About this exercise:
From the line containing "Click the 9.20 weight in highlighted row" through the last line of the material, copy every line exactly, both ends inclusive; do not copy pictures.

Material for this task:
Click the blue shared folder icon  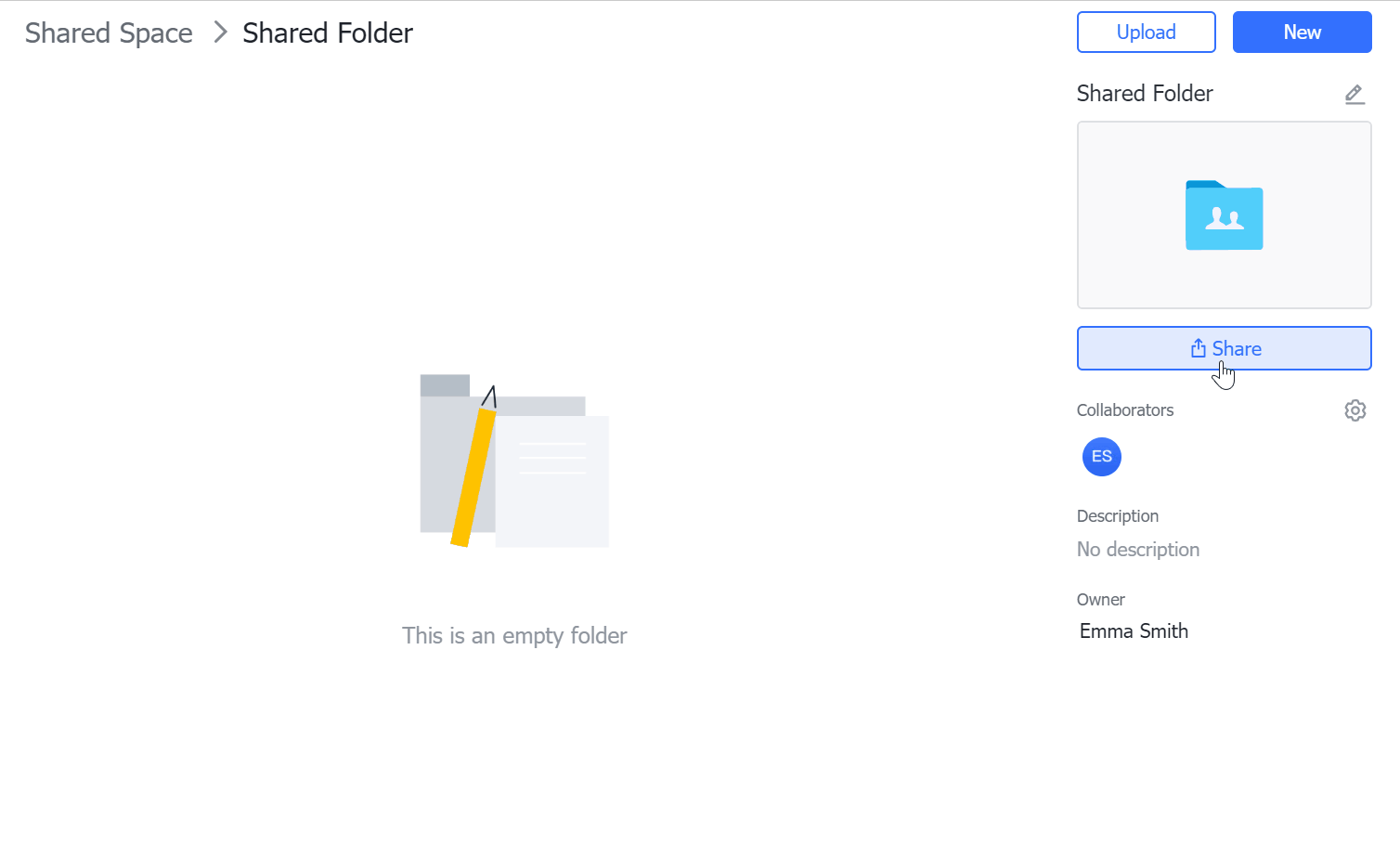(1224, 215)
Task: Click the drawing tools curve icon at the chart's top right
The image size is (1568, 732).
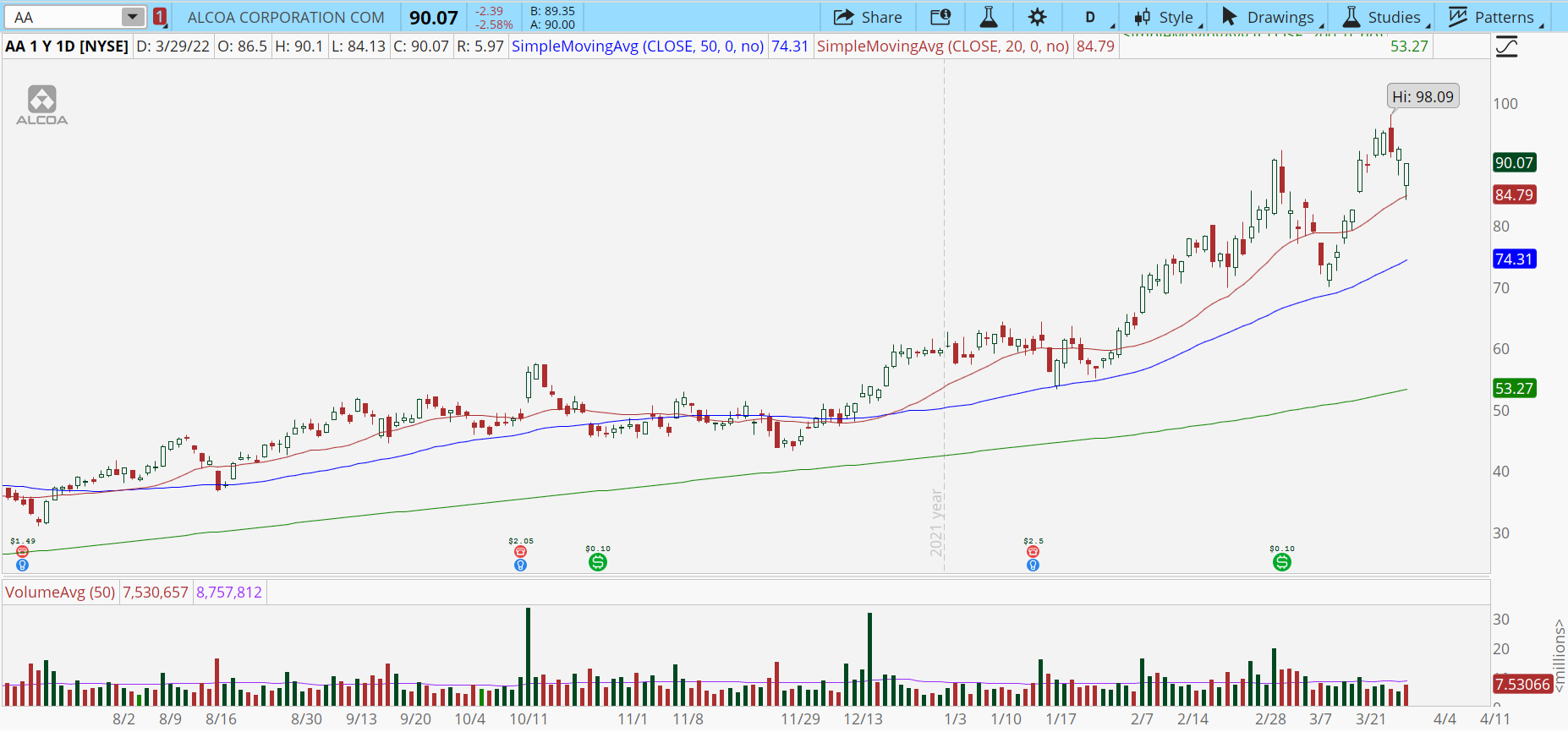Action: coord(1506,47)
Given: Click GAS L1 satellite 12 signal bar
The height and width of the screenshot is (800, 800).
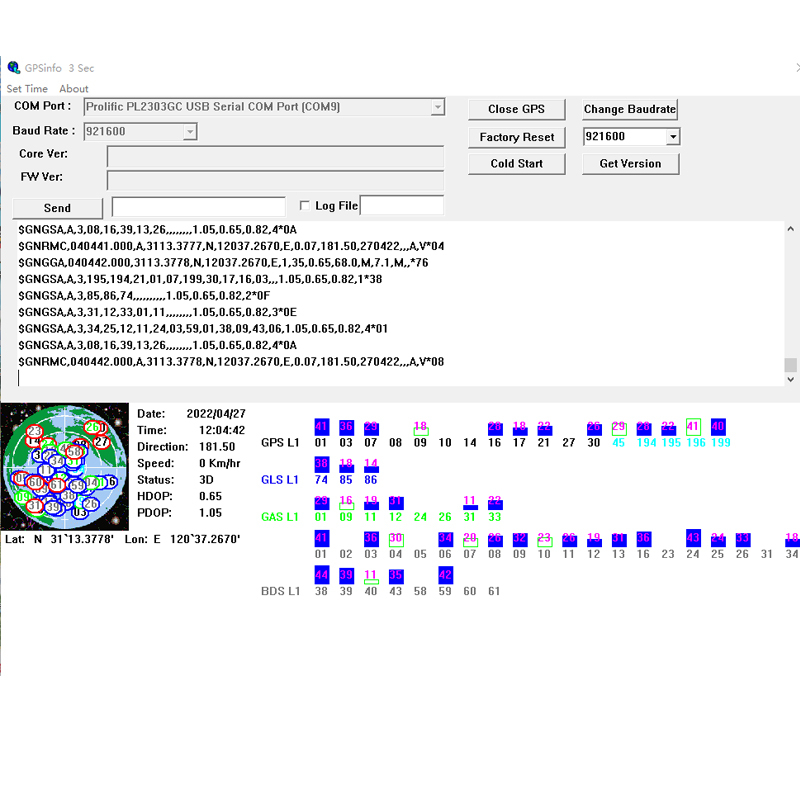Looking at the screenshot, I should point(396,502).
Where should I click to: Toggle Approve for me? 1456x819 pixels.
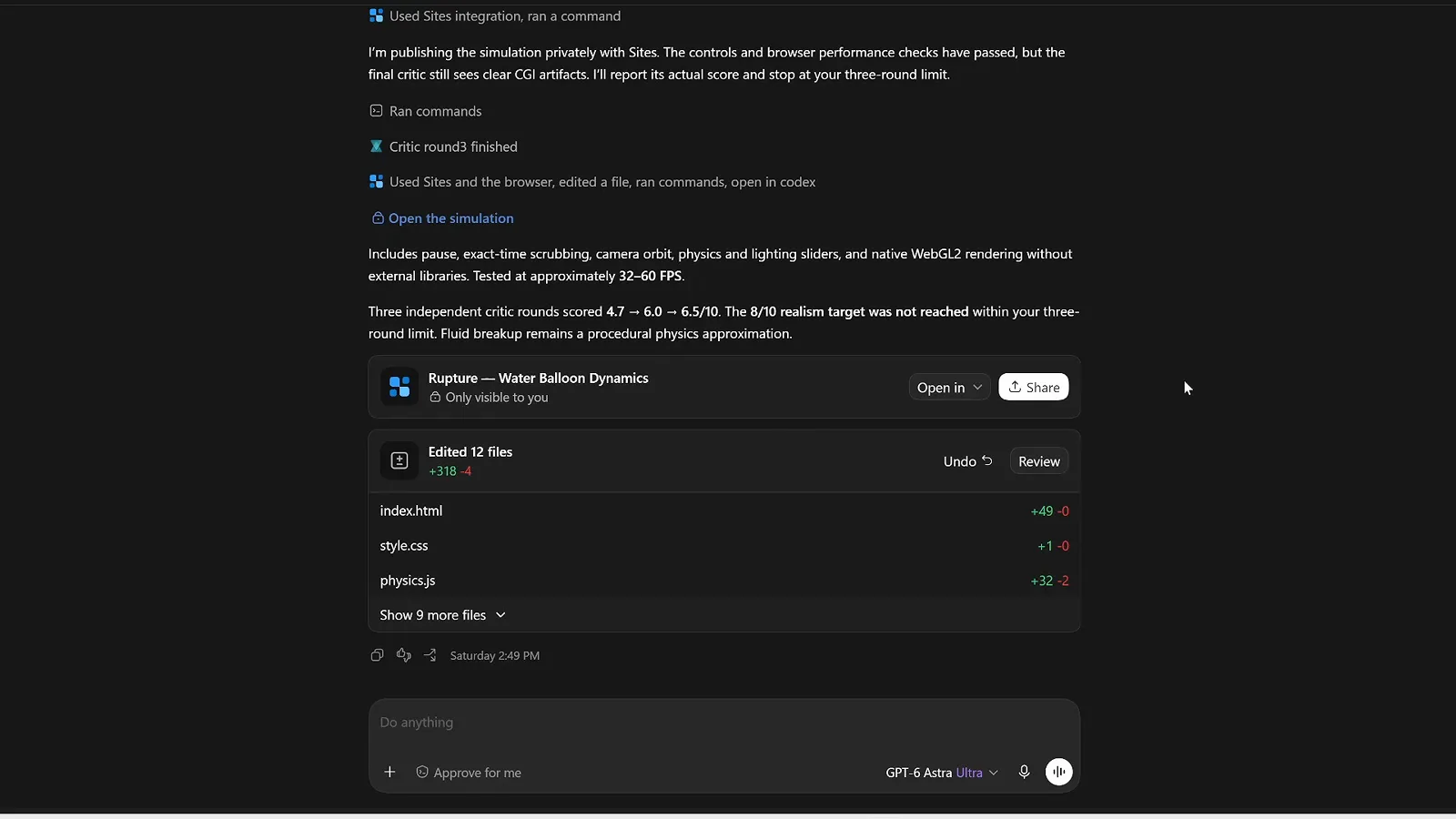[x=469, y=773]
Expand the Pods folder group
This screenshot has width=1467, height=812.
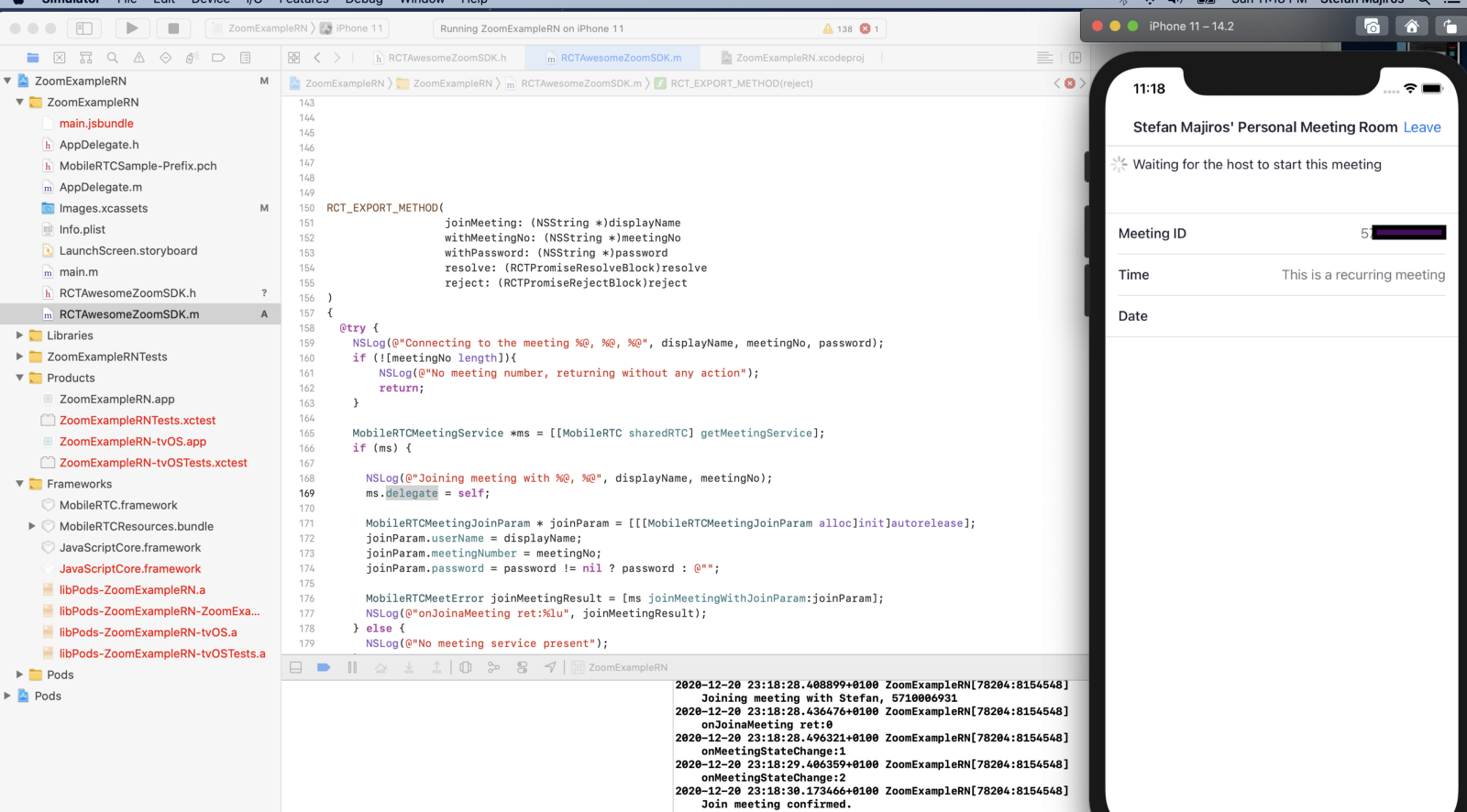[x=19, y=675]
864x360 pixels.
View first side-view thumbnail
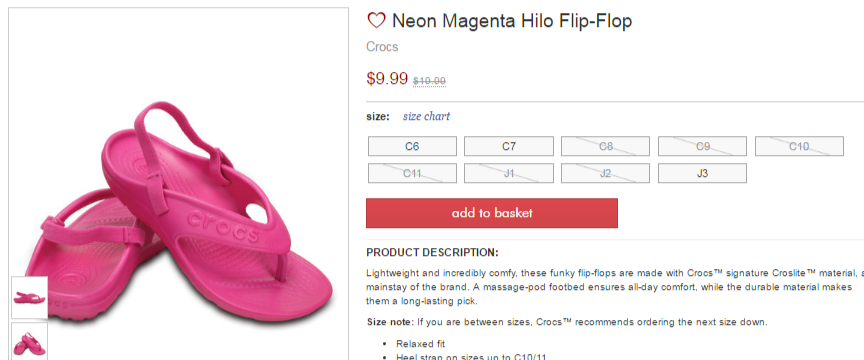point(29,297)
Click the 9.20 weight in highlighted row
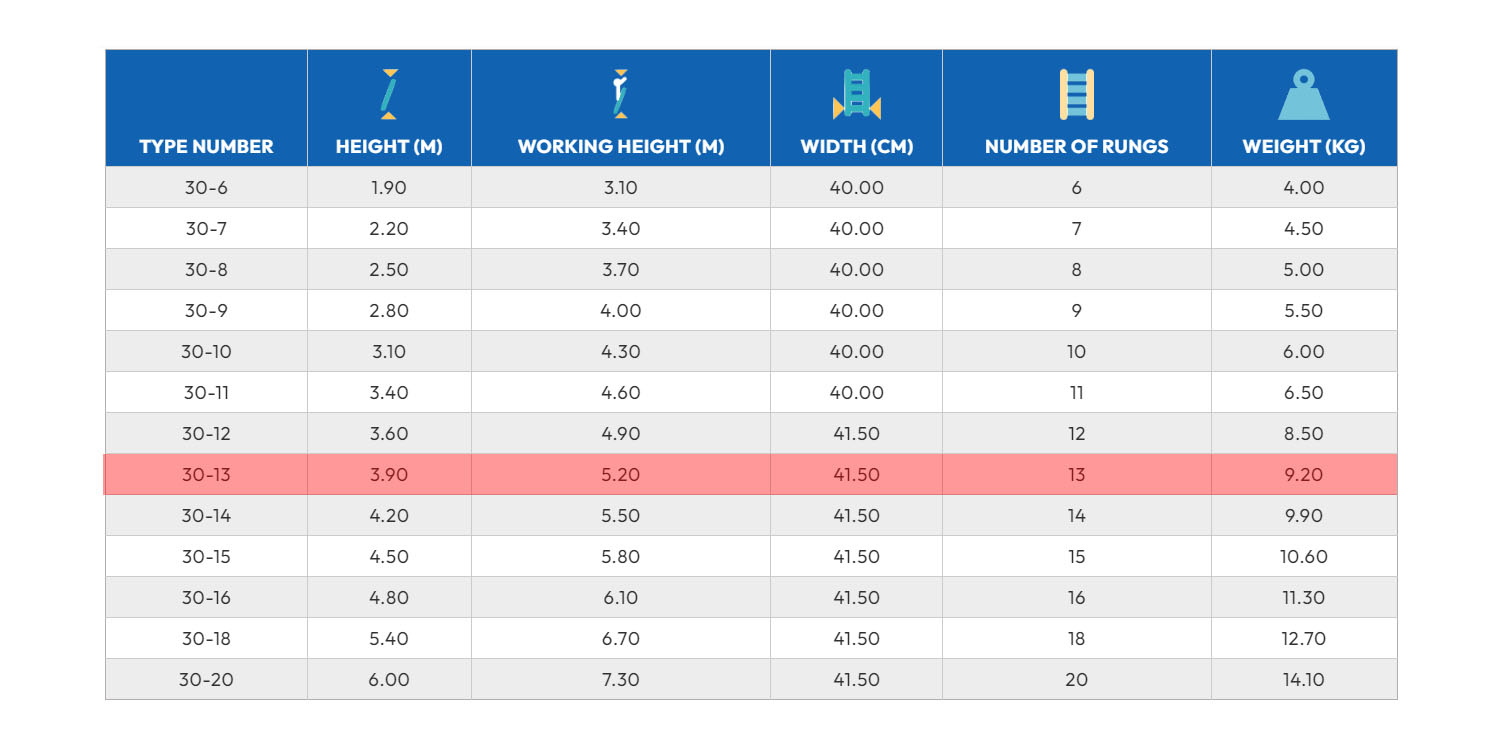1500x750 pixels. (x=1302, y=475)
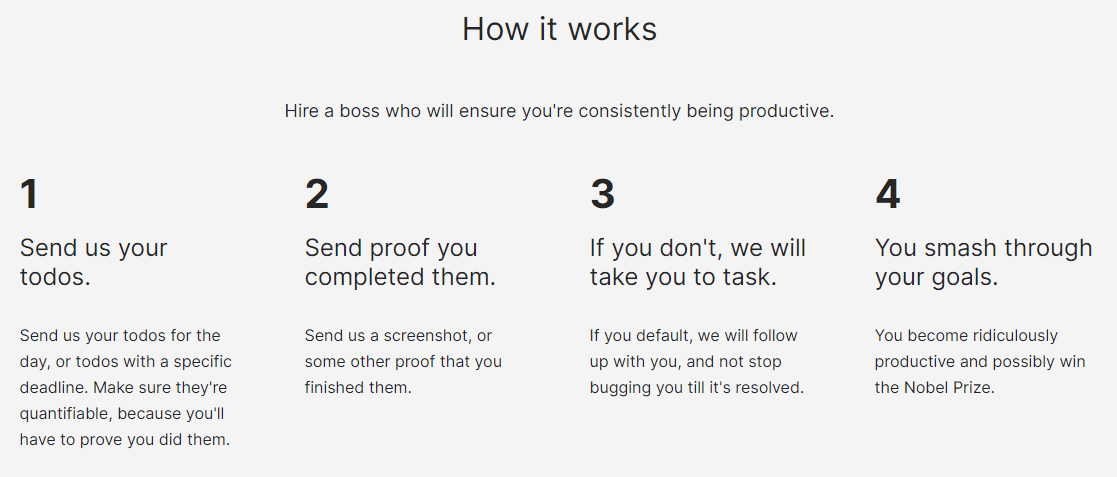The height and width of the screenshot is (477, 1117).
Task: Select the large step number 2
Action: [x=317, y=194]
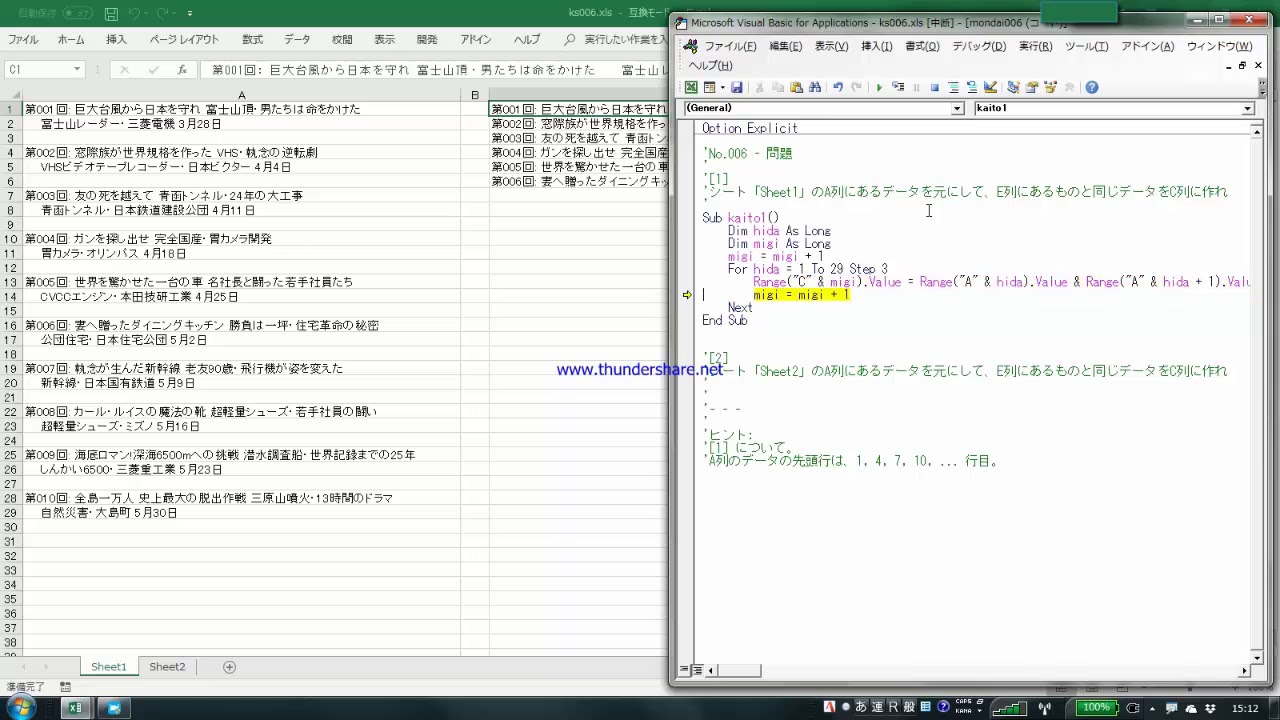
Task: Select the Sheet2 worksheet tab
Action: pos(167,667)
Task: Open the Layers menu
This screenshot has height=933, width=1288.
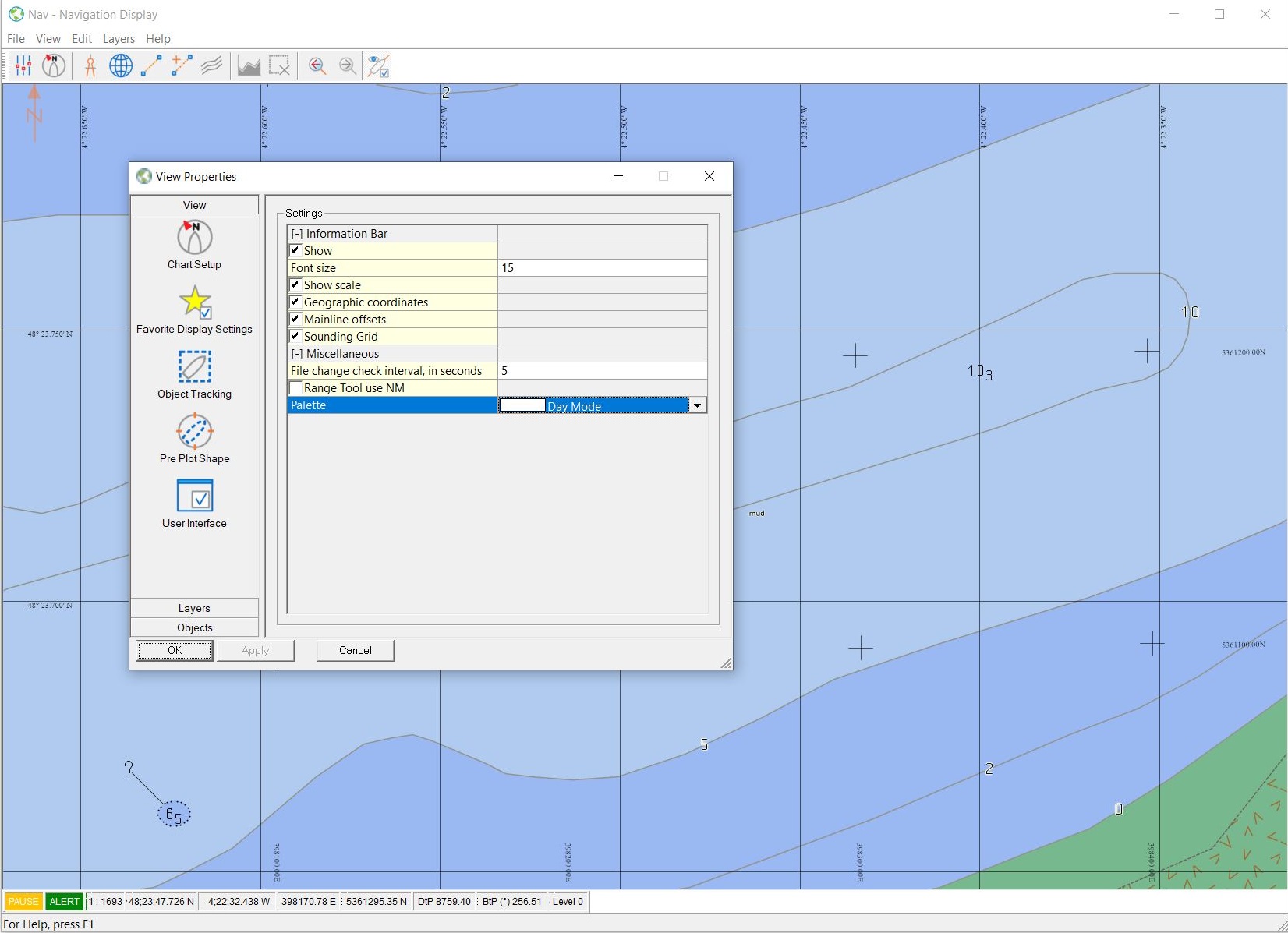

Result below:
Click the 9.20 weight in highlighted row
1500x750 pixels. (x=1302, y=475)
The height and width of the screenshot is (477, 1117).
Task: Select the large step number 2
Action: [x=317, y=194]
Task: Select the Sheet2 worksheet tab
Action: pos(167,667)
Task: Open the Layers menu
This screenshot has height=933, width=1288.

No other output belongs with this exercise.